[[ Records shown, beginning ]]
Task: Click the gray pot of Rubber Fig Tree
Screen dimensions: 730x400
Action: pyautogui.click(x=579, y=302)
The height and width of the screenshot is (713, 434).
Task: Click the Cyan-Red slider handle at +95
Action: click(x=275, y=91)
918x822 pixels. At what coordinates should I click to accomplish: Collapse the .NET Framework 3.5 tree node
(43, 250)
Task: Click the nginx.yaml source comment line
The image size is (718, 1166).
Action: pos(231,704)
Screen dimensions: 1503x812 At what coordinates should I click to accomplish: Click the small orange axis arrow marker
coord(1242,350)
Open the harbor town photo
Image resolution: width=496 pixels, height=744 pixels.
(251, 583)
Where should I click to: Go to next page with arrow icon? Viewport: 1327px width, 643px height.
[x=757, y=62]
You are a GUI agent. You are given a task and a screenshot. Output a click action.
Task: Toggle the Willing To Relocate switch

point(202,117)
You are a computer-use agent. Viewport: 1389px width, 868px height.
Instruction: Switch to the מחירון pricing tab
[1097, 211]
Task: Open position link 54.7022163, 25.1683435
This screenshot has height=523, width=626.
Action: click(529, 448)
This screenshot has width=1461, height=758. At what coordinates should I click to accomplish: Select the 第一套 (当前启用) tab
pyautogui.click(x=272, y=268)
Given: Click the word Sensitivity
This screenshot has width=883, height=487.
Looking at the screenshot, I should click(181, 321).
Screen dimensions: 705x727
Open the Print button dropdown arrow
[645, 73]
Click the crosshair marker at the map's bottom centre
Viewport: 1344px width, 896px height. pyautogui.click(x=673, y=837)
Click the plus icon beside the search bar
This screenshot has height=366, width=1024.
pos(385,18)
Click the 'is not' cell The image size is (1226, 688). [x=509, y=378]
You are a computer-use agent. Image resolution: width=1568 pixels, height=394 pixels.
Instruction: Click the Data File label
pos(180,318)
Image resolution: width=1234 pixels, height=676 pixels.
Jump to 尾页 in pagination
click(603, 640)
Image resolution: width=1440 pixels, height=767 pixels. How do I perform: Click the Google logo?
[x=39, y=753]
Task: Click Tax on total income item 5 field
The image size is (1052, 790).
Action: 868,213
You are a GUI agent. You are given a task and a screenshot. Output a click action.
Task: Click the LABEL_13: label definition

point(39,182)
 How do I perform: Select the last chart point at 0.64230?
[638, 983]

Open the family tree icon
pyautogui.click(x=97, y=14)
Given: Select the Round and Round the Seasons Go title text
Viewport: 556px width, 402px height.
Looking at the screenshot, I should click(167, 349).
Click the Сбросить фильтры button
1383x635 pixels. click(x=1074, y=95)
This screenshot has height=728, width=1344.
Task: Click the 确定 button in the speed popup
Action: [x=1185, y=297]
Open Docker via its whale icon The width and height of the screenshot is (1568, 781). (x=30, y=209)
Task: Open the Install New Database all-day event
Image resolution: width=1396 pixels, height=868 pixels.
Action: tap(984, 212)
[[ Records shown, end ]]
» Your task: A verbatim reproduction of all the records above is the expected answer.

» Answer for the task:
Task: Click the gray pot of Rubber Fig Tree
Screen dimensions: 730x400
Action: pyautogui.click(x=579, y=302)
The height and width of the screenshot is (713, 434).
Task: Click the Cyan-Red slider handle at +95
Action: click(x=275, y=91)
918x822 pixels. At what coordinates should I click to accomplish: Collapse the .NET Framework 3.5 tree node
(43, 250)
Task: Click the nginx.yaml source comment line
The image size is (718, 1166).
Action: pos(231,704)
Screen dimensions: 1503x812 At what coordinates should I click to accomplish: Click the small orange axis arrow marker
coord(1242,350)
Open the harbor town photo
Image resolution: width=496 pixels, height=744 pixels.
(251, 583)
Where should I click to: Go to next page with arrow icon? Viewport: 1327px width, 643px height.
[x=757, y=62]
You are a GUI agent. You are given a task and a screenshot. Output a click action.
Task: Toggle the Willing To Relocate switch

point(202,117)
You are a computer-use agent. Viewport: 1389px width, 868px height.
Instruction: Switch to the מחירון pricing tab
[1097, 211]
Task: Open position link 54.7022163, 25.1683435
This screenshot has height=523, width=626.
Action: click(529, 448)
This screenshot has width=1461, height=758. At what coordinates should I click to accomplish: Select the 第一套 (当前启用) tab
pyautogui.click(x=272, y=268)
Given: Click the word Sensitivity
This screenshot has width=883, height=487.
Looking at the screenshot, I should click(181, 321).
Screen dimensions: 705x727
Open the Print button dropdown arrow
[645, 73]
Click the crosshair marker at the map's bottom centre
Viewport: 1344px width, 896px height. pyautogui.click(x=673, y=837)
Click the plus icon beside the search bar
This screenshot has height=366, width=1024.
pos(385,18)
Click the 'is not' cell The image size is (1226, 688). [x=509, y=378]
You are a computer-use agent. Image resolution: width=1568 pixels, height=394 pixels.
Instruction: Click the Data File label
pos(180,318)
Image resolution: width=1234 pixels, height=676 pixels.
Jump to 尾页 in pagination
click(603, 640)
Image resolution: width=1440 pixels, height=767 pixels. How do I perform: Click the Google logo?
[x=39, y=753]
Task: Click Tax on total income item 5 field
The image size is (1052, 790).
Action: 868,213
You are a GUI agent. You are given a task and a screenshot. Output a click action.
Task: Click the LABEL_13: label definition

point(39,182)
 How do I perform: Select the last chart point at 0.64230?
[638, 983]

Open the family tree icon
pyautogui.click(x=97, y=14)
Given: Select the Round and Round the Seasons Go title text
Viewport: 556px width, 402px height.
Looking at the screenshot, I should click(167, 349).
Click the Сбросить фильтры button
1383x635 pixels. click(x=1074, y=95)
This screenshot has height=728, width=1344.
Task: Click the 确定 button in the speed popup
Action: [x=1185, y=297]
Open Docker via its whale icon The width and height of the screenshot is (1568, 781). (x=30, y=209)
Task: Open the Install New Database all-day event
Image resolution: width=1396 pixels, height=868 pixels.
Action: tap(984, 212)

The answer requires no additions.